The most generally accepted meaning of the word `means` implied in the precept `taxation should be progressive in relation to means` is `spending power`, the ability or power of an individual to satisfy his own personal needs, measured by some extraneous criterion that is independent of his actual spending.
  • `Means` carries a sense not just of `money`, but of money in relation to certain objective needs, obligations, commitmentsㅡa sense which can best be described as taking into account (and making allowance for) variations between individuals in the opportunity (in terms of living standards) which any given amount of money commands.
  • These variations result from two types of causes[:]
    (a) there are differences in present needs arising from certain objective circumstances, such as the number of people the taxpayer has to support, which may differentiate the `means` of men of normally equal `wealth`;
    (b) there are differences in the relationship between a nominal amount of wealth and the spending opportunity it affords in a particular period.
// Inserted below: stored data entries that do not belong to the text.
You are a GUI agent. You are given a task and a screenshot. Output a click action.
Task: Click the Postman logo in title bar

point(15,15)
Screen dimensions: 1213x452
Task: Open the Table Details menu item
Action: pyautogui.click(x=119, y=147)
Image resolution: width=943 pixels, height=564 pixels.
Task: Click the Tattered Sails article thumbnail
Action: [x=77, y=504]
Obvious differences of this kind are between a man who draws a regular income from property and another man who earns an equal income, but being propertyless, must make provision out of it for the period of his retirement, against a failure of health etc.: or between a man who earns a regular salary and another who in a particular year earns an identical sum from a bestseller, but cannot expect a regular repetition of his performance or luck in subsequent years.